Which of the following explanations should the nurse provide to a patient who asks, 'What is a cystoscopy?'
- A. Your health care provider will insert a lighted tube into the bladder, and little catheters will be inserted through the tube into your kidney.
- B. Your health care provider will place a catheter into an artery in your groin and inject a dye that will visualize the blood supply to the kidneys.
- C. Your health care provider will inject a radioactive solution into a vein in your arm and the distribution of the isotope in your kidneys and bladder will be checked.
- D. Your health care provider will insert a lighted tube into the bladder through your urethra, inspect the bladder, and instill a dye that will outline your bladder on x-ray.
Correct Answer: D
Rationale: With a cystoscopy, a cystoscope is inserted into the bladder for direct visualization, and then contrast solution is injected through the scope so that x-rays can be taken. The response beginning, 'Your health care provider will place a catheter' describes a renal arteriogram procedure. The response beginning, 'Your health care provider will inject a radioactive solution' describes a nuclear scan. The response beginning, 'Your health care provider will insert a lighted tube into the bladder, and little catheters will be inserted' describes a retrograde pyelogram.
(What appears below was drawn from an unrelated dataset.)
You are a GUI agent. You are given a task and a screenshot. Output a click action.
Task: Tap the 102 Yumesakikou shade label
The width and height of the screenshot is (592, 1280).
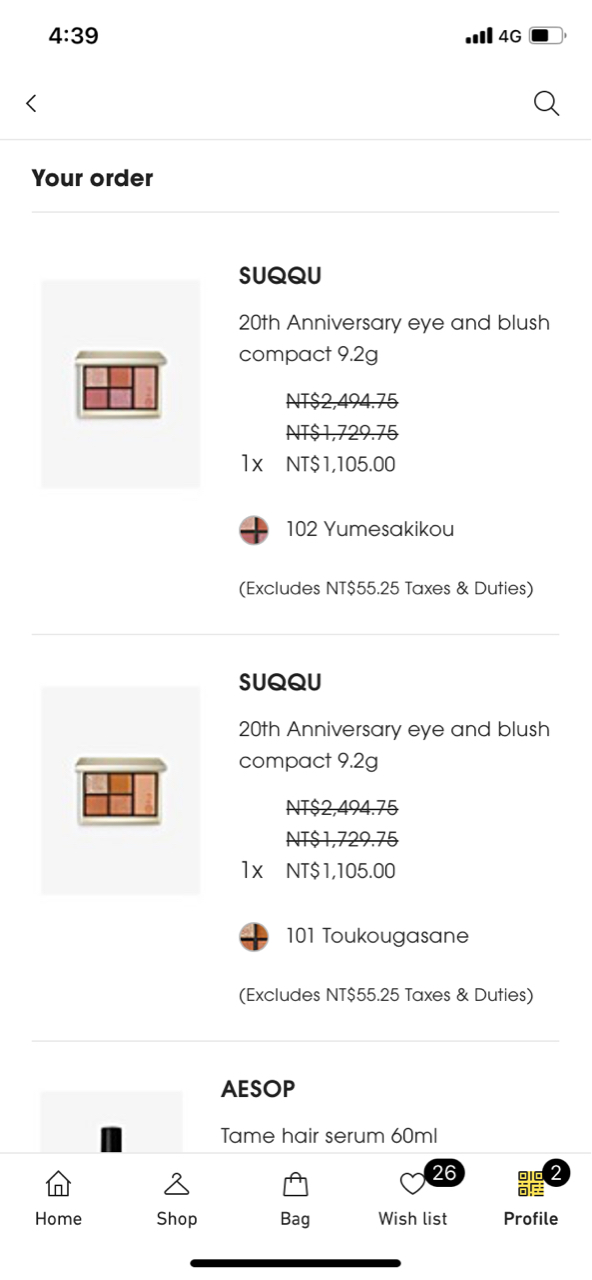point(370,529)
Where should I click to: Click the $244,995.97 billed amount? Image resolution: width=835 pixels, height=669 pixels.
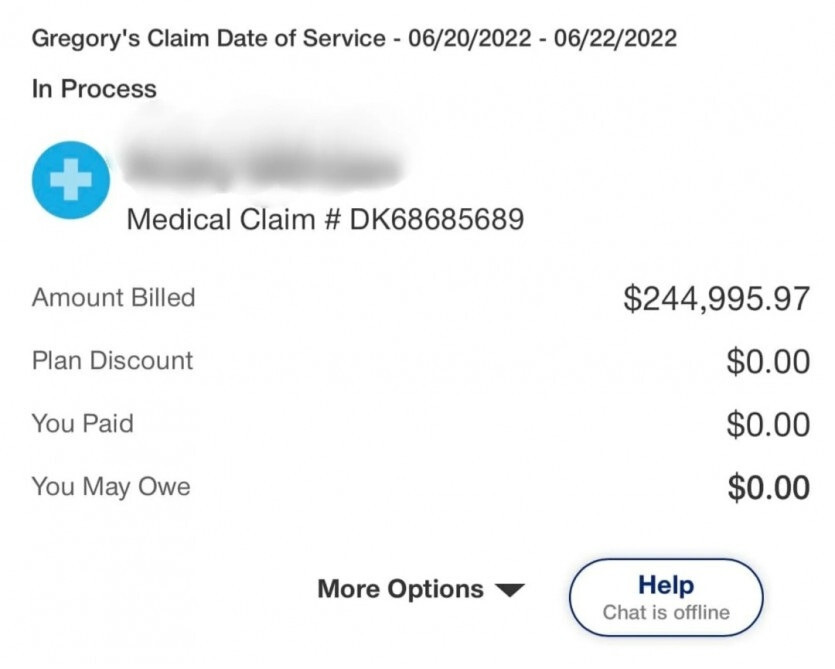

Which of the following actions should the nurse plan to take first when admitting a patient who has a history of neurogenic bladder as a result of a spinal cord injury?
- A. Ask about the usual urinary pattern and any measures used for bladder control.
- B. Assist the patient to the toilet at scheduled times to help ensure bladder emptying.
- C. Check the patient for urinary incontinence every 2 hours to maintain skin integrity.
- D. Use intermittent catheterization on a regular schedule to avoid the risk of infection.
Correct Answer: A
Rationale: Before planning any interventions, the nurse should complete the assessment and determine the patient's normal bladder pattern and the usual measures used by the patient at home. All the other responses may be appropriate, but until the assessment is complete, an individualized plan for the patient cannot be developed.